Would you set down every line of the data below exactly as it reads?

━━━━━ DATA RECORDS ━━━━━

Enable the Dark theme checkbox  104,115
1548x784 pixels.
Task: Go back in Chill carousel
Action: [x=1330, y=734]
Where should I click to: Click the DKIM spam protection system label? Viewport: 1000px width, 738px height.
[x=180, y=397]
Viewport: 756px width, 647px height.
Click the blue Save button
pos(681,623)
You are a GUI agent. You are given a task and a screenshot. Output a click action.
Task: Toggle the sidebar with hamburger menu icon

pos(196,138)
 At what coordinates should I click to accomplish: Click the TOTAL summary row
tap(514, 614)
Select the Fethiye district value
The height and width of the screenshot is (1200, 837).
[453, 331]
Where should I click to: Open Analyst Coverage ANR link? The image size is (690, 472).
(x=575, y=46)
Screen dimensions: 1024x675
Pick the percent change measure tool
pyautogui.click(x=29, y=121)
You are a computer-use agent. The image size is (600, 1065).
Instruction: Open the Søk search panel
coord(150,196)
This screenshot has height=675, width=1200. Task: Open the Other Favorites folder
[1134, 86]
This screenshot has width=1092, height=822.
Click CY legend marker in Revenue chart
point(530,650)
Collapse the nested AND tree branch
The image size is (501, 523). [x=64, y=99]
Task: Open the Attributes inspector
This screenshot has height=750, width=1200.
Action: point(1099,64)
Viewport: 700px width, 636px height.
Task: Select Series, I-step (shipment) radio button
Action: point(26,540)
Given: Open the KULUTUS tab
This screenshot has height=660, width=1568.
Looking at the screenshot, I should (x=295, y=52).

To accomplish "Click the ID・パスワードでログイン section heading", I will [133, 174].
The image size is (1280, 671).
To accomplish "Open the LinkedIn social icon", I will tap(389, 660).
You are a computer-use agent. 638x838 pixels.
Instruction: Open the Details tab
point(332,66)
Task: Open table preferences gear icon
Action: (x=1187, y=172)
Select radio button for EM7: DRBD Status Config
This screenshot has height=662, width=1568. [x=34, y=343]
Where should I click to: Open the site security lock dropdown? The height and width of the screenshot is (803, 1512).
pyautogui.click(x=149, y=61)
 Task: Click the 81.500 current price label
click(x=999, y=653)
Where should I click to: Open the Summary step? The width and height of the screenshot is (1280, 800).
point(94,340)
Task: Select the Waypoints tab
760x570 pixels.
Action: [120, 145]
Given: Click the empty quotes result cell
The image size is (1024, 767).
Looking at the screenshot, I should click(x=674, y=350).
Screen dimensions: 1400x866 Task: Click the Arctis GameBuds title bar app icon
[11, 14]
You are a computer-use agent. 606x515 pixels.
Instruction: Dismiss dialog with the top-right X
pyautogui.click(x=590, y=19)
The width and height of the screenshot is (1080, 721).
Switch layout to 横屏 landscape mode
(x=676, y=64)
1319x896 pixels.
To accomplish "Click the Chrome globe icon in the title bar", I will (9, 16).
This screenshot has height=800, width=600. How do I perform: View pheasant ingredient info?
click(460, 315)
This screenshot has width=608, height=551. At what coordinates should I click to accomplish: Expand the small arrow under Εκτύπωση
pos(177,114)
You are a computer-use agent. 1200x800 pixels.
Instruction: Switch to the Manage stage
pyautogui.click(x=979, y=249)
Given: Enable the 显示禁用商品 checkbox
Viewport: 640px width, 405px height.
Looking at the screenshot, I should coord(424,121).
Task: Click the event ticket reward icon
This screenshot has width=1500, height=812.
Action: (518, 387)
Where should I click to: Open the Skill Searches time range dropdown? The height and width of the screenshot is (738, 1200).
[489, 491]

━━━━━

▸ **REPLY**
Enable the Dark theme checkbox  104,115
1548x784 pixels.
Task: Go back in Chill carousel
Action: [x=1330, y=734]
Where should I click to: Click the DKIM spam protection system label? Viewport: 1000px width, 738px height.
[x=180, y=397]
Viewport: 756px width, 647px height.
Click the blue Save button
pos(681,623)
You are a GUI agent. You are given a task and a screenshot. Output a click action.
Task: Toggle the sidebar with hamburger menu icon

pos(196,138)
 At what coordinates should I click to accomplish: Click the TOTAL summary row
tap(514, 614)
Select the Fethiye district value
The height and width of the screenshot is (1200, 837).
[453, 331]
Where should I click to: Open Analyst Coverage ANR link? The image size is (690, 472).
(x=575, y=46)
Screen dimensions: 1024x675
Pick the percent change measure tool
pyautogui.click(x=29, y=121)
You are a computer-use agent. The image size is (600, 1065).
Instruction: Open the Søk search panel
coord(150,196)
This screenshot has height=675, width=1200. Task: Open the Other Favorites folder
[1134, 86]
This screenshot has width=1092, height=822.
Click CY legend marker in Revenue chart
point(530,650)
Collapse the nested AND tree branch
The image size is (501, 523). [x=64, y=99]
Task: Open the Attributes inspector
This screenshot has height=750, width=1200.
Action: point(1099,64)
Viewport: 700px width, 636px height.
Task: Select Series, I-step (shipment) radio button
Action: point(26,540)
Given: Open the KULUTUS tab
This screenshot has height=660, width=1568.
Looking at the screenshot, I should (x=295, y=52).

To accomplish "Click the ID・パスワードでログイン section heading", I will [133, 174].
The image size is (1280, 671).
To accomplish "Open the LinkedIn social icon", I will tap(389, 660).
You are a computer-use agent. 638x838 pixels.
Instruction: Open the Details tab
point(332,66)
Task: Open table preferences gear icon
Action: (x=1187, y=172)
Select radio button for EM7: DRBD Status Config
This screenshot has height=662, width=1568. [x=34, y=343]
Where should I click to: Open the site security lock dropdown? The height and width of the screenshot is (803, 1512).
pyautogui.click(x=149, y=61)
 Task: Click the 81.500 current price label
click(x=999, y=653)
Where should I click to: Open the Summary step? The width and height of the screenshot is (1280, 800).
point(94,340)
Task: Select the Waypoints tab
760x570 pixels.
Action: [120, 145]
Given: Click the empty quotes result cell
The image size is (1024, 767).
Looking at the screenshot, I should click(x=674, y=350).
Screen dimensions: 1400x866 Task: Click the Arctis GameBuds title bar app icon
[11, 14]
You are a computer-use agent. 606x515 pixels.
Instruction: Dismiss dialog with the top-right X
pyautogui.click(x=590, y=19)
The width and height of the screenshot is (1080, 721).
Switch layout to 横屏 landscape mode
(x=676, y=64)
1319x896 pixels.
To accomplish "Click the Chrome globe icon in the title bar", I will (9, 16).
This screenshot has height=800, width=600. How do I perform: View pheasant ingredient info?
click(460, 315)
This screenshot has width=608, height=551. At what coordinates should I click to accomplish: Expand the small arrow under Εκτύπωση
pos(177,114)
You are a computer-use agent. 1200x800 pixels.
Instruction: Switch to the Manage stage
pyautogui.click(x=979, y=249)
Given: Enable the 显示禁用商品 checkbox
Viewport: 640px width, 405px height.
Looking at the screenshot, I should coord(424,121).
Task: Click the event ticket reward icon
This screenshot has width=1500, height=812.
Action: (518, 387)
Where should I click to: Open the Skill Searches time range dropdown? The height and width of the screenshot is (738, 1200).
[489, 491]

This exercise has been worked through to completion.